Dataset entries
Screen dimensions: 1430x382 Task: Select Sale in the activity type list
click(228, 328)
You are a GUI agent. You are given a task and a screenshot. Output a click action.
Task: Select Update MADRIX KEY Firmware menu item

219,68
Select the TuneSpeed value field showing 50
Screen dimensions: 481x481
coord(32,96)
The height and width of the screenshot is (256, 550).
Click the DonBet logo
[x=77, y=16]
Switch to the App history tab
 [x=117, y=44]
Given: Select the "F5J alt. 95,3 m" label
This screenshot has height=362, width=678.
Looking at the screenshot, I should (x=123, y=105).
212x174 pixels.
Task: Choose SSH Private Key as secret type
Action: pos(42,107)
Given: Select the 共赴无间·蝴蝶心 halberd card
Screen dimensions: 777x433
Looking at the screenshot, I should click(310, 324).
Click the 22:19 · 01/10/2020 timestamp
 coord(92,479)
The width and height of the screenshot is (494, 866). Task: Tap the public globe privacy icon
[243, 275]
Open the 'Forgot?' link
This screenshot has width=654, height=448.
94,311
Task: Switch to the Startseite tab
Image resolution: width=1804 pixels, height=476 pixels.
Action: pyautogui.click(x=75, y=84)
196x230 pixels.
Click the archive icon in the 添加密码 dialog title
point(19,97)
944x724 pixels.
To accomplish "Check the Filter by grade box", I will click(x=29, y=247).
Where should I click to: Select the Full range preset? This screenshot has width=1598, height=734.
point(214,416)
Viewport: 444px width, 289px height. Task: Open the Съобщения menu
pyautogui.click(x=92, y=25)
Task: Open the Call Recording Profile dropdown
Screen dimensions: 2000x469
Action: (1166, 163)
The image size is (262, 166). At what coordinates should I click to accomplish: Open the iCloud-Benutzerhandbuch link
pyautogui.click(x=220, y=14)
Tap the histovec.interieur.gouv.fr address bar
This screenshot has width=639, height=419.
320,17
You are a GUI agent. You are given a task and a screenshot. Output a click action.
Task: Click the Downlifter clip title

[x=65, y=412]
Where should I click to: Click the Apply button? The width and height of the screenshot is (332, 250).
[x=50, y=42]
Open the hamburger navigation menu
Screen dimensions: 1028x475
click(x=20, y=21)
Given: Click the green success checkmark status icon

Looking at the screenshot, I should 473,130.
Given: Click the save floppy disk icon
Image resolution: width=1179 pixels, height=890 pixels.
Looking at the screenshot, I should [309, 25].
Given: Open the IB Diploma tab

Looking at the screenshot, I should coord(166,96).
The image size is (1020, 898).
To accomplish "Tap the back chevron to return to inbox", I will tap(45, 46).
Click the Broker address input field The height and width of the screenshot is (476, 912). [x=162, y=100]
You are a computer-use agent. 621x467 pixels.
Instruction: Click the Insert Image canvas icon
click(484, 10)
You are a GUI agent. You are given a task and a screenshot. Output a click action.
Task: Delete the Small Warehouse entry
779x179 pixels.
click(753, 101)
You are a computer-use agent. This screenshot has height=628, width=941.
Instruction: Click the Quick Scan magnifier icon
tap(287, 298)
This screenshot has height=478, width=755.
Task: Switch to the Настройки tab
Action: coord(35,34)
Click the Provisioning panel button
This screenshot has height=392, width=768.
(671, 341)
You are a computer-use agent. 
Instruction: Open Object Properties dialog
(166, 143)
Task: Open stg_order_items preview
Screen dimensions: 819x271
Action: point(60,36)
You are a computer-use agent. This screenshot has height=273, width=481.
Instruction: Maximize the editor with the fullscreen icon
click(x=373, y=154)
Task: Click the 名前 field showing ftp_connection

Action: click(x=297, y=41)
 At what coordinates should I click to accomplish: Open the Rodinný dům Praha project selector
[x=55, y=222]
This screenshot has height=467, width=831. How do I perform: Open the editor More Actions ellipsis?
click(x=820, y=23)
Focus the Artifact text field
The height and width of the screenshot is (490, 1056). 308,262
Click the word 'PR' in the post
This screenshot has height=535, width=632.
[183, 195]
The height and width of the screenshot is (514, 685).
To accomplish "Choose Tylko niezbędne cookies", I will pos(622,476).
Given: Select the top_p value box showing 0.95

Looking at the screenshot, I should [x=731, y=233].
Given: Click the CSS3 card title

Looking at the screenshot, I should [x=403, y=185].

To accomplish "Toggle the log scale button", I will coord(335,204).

What to produce
Copy the lines above exactly, from the very first through the one containing "944x724 pixels.", and include no other line.

Response box
Screen dimensions: 1430x382 Task: Select Sale in the activity type list
click(228, 328)
You are a GUI agent. You are given a task and a screenshot. Output a click action.
Task: Select Update MADRIX KEY Firmware menu item

219,68
Select the TuneSpeed value field showing 50
Screen dimensions: 481x481
coord(32,96)
The height and width of the screenshot is (256, 550).
Click the DonBet logo
[x=77, y=16]
Switch to the App history tab
 [x=117, y=44]
Given: Select the "F5J alt. 95,3 m" label
This screenshot has height=362, width=678.
Looking at the screenshot, I should (x=123, y=105).
212x174 pixels.
Task: Choose SSH Private Key as secret type
Action: pos(42,107)
Given: Select the 共赴无间·蝴蝶心 halberd card
Screen dimensions: 777x433
Looking at the screenshot, I should click(310, 324).
Click the 22:19 · 01/10/2020 timestamp
 coord(92,479)
The width and height of the screenshot is (494, 866). Task: Tap the public globe privacy icon
[243, 275]
Open the 'Forgot?' link
This screenshot has width=654, height=448.
94,311
Task: Switch to the Startseite tab
Image resolution: width=1804 pixels, height=476 pixels.
Action: pyautogui.click(x=75, y=84)
196x230 pixels.
Click the archive icon in the 添加密码 dialog title
point(19,97)
944x724 pixels.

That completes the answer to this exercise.